Indian Hotels Share Price Hits Record As Jefferies Raises Target On Q2 Profit Surge
Jefferies raised its target price on Indian Hotels Co.'s share price to Rs 785 from Rs 690 earlier, implying 14.8% upside.
The Indian Hotels Co.'s share price hit a record high on Friday after its second-quarter profit more than tripled, beating analysts' estimates, prompting Jefferies to hike the target price on the stock.
The profit of the hospitality firm, which operates the Taj brand, increased 225% year-on-year to Rs 582.7 crore in the quarter ended Sept. 30, according to an exchange filing on Thursday. Analysts tracked by Bloomberg had pegged the profit at Rs 248 crore.
"For fiscal 2025, we continue to maintain a guidance of double-digit revenue growth led by the sustained growth in new businesses, not like-for-like growth and healthy same-store performance," the company said in a press release.
This is reflected in a strong 16.5% growth in consolidated hotel segment revenue in October, which is set to accelerate in the remaining months of Q3.

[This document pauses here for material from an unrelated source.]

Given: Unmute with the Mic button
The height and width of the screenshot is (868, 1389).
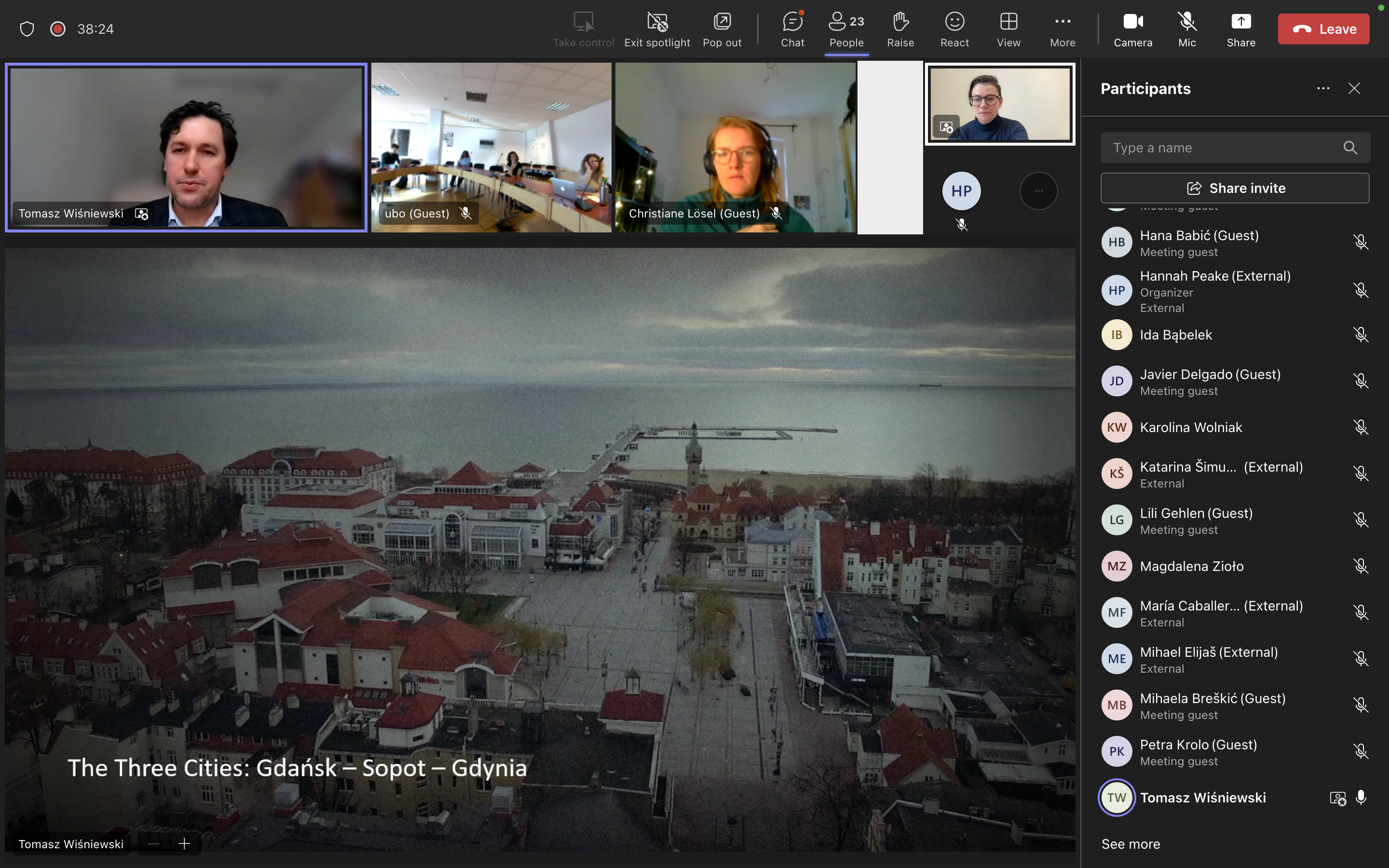Looking at the screenshot, I should [x=1186, y=29].

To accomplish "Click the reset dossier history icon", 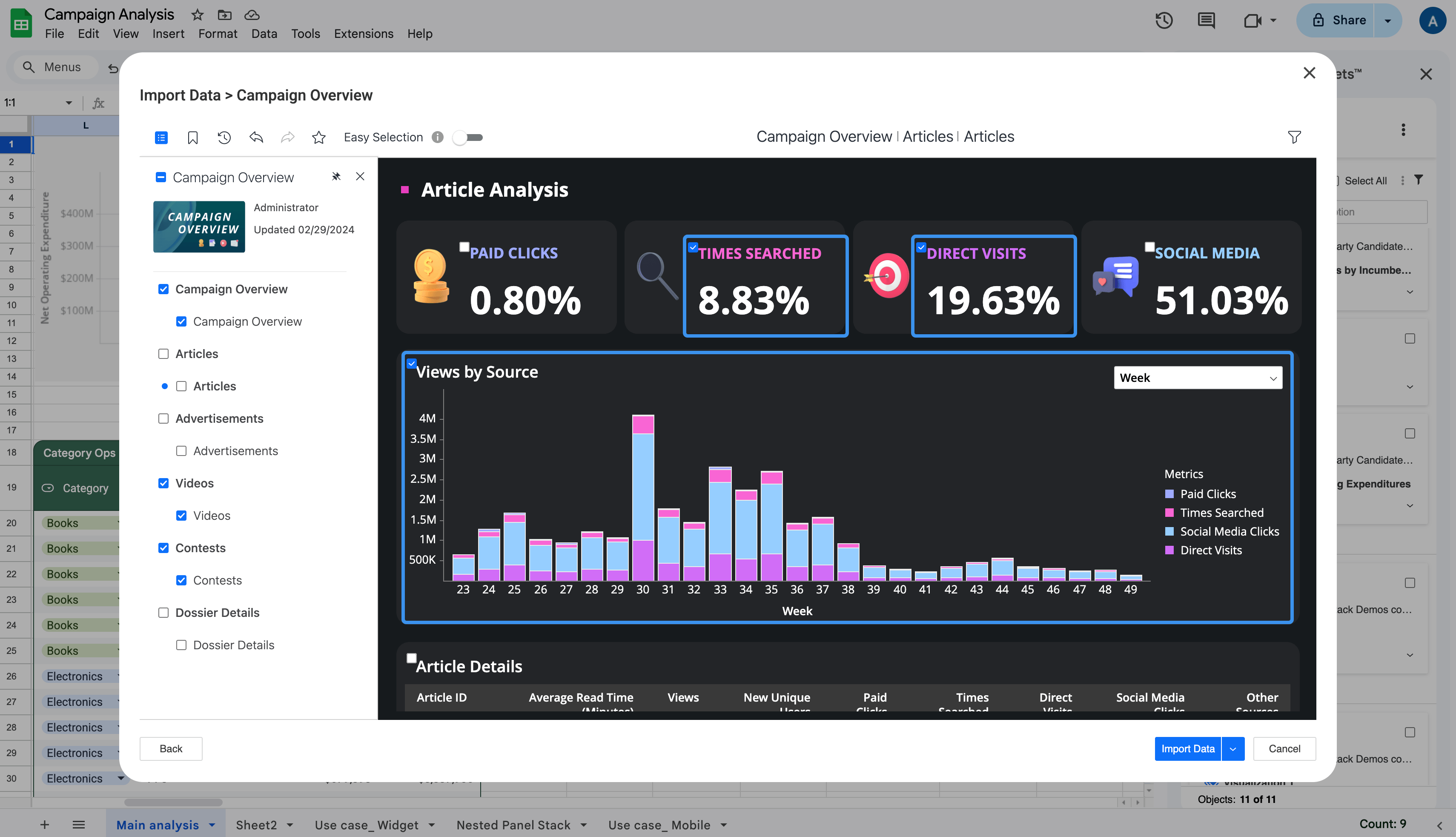I will pyautogui.click(x=224, y=138).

In its investor presentation, the company said that its hotel revenue bounced back in the September quarter, supplemented by TajSATS consolidation.
Jefferies said it has raised its target price for the stock to Rs 785 from Rs 690 earlier, implying 14.8% upside. "Given consolidation of TajSATS operations, our Ebitda estimates rise by 9-13% for fiscal 2024-2027," it said.
"We build 12% CAGR in room count, 8-10% RevPAR growth, and margin expansion on operating leverage," it said.
Indian Hotels Co Share Price Today
Share price of the company rose as much as 5.59% to Rs 722 apiece, the highest level. It pared gains to trade 5.1% higher at Rs 721 apiece as of 10:22 a.m., compared to a flat NSE Nifty 50.
The stock has risen 64% on a year-to-date basis and 70.8% in the last 12 months. Total traded volume so far in the day stood at 3.83 times its 30-day average. The relative strength index was at 62.62.
Of the 21 analysts tracking the company, 12 maintain a 'buy' rating, six recommend a 'hold' and three suggest a 'sell,' according to Bloomberg data. The average 12-month analysts' consensus price target implies an upside of 0.5%.